** WHAT IS NEEDED **
Print the data once more, exactly as given. Drop the pictures.

** SUPPLIED DATA **

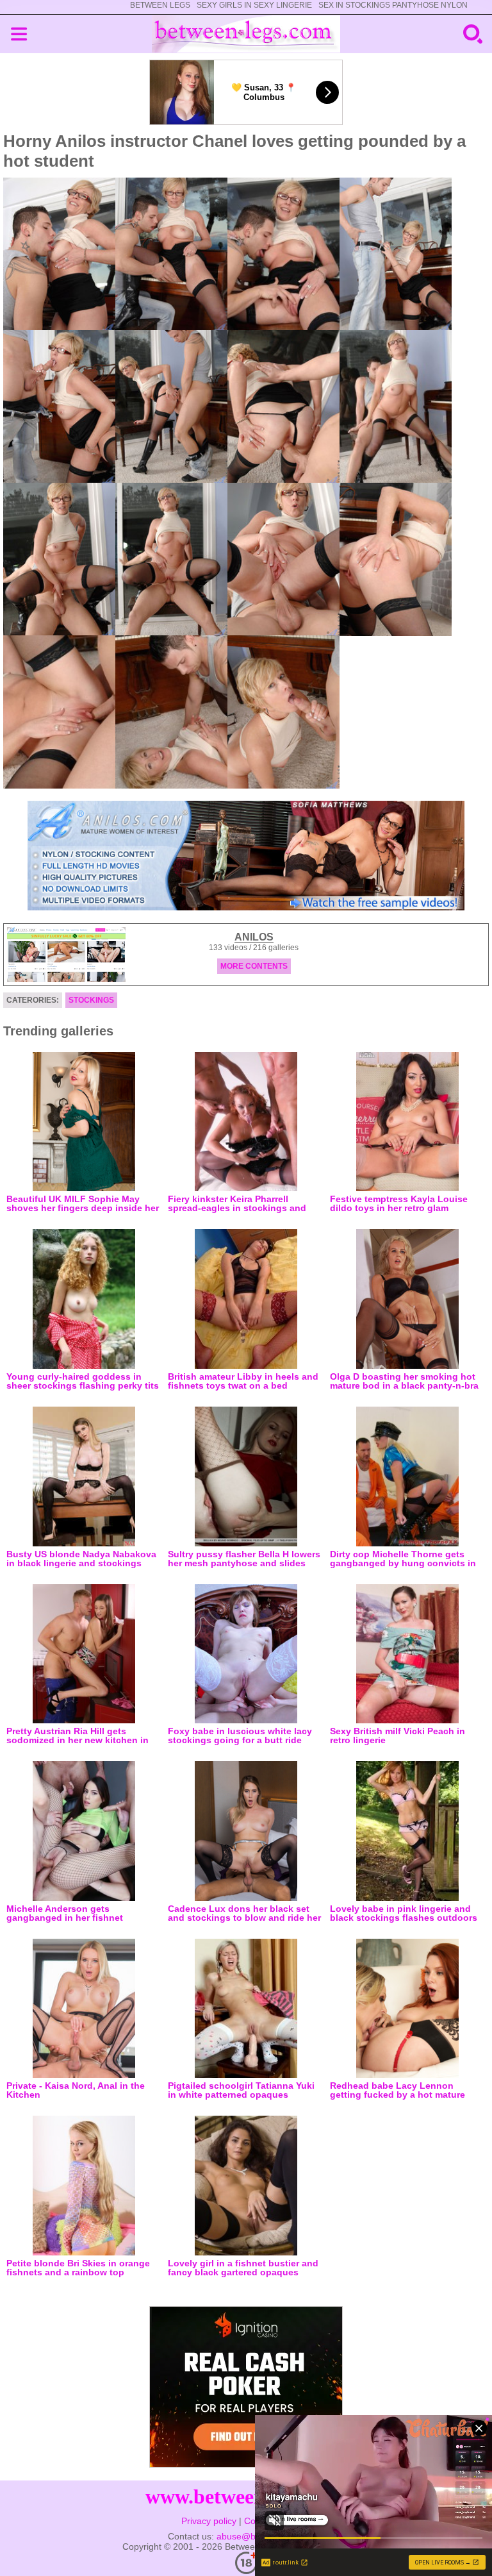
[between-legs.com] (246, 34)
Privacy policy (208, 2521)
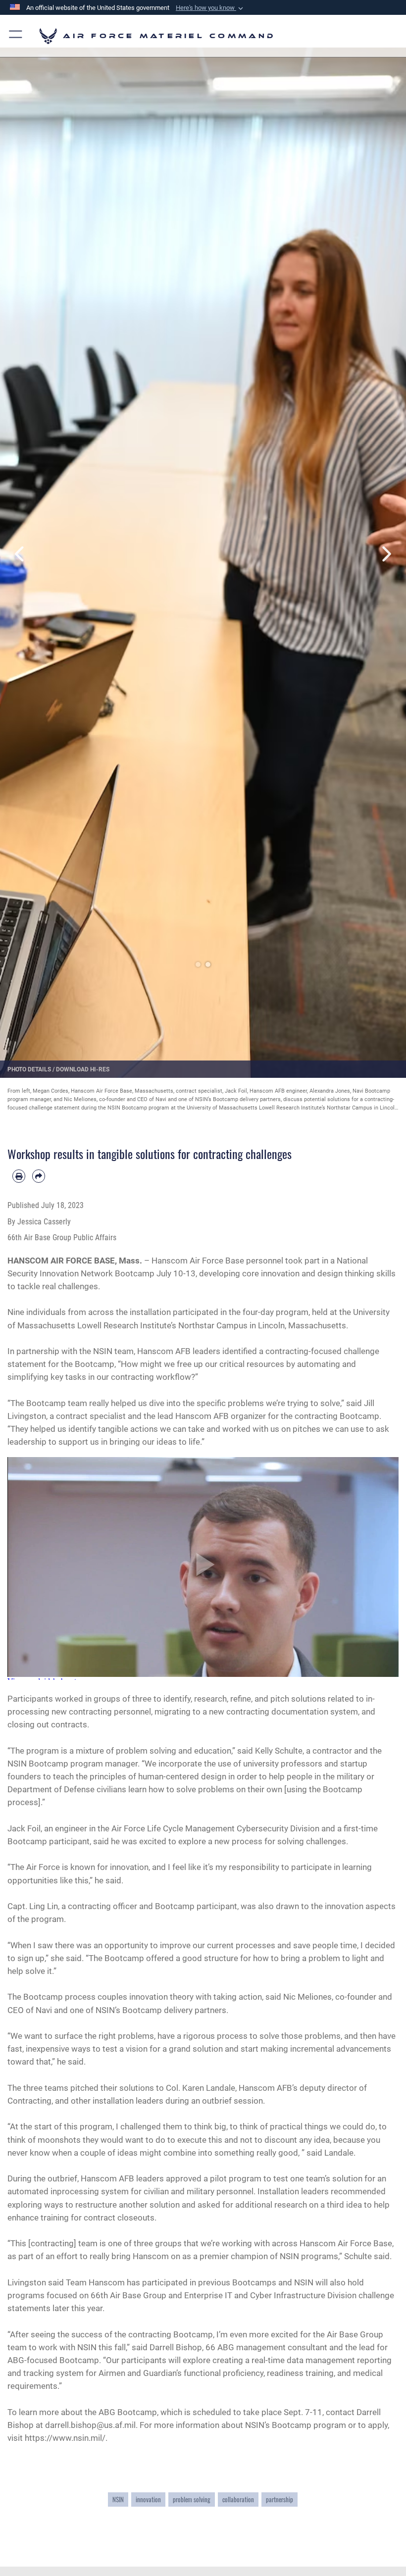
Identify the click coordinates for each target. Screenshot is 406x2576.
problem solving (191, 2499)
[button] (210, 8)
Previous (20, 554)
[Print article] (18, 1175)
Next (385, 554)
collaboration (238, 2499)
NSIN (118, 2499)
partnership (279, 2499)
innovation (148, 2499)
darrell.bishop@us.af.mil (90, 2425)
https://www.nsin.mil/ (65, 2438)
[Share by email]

** ANSWER TO THIS PROBLEM **
[between-legs.com] (246, 34)
Privacy policy (208, 2521)
Identify the click coordinates for each target. Screenshot is 406x2576.
problem solving (191, 2499)
[button] (210, 8)
Previous (20, 554)
[Print article] (18, 1175)
Next (385, 554)
collaboration (238, 2499)
NSIN (118, 2499)
partnership (279, 2499)
innovation (148, 2499)
darrell.bishop@us.af.mil (90, 2425)
https://www.nsin.mil/ (65, 2438)
[Share by email]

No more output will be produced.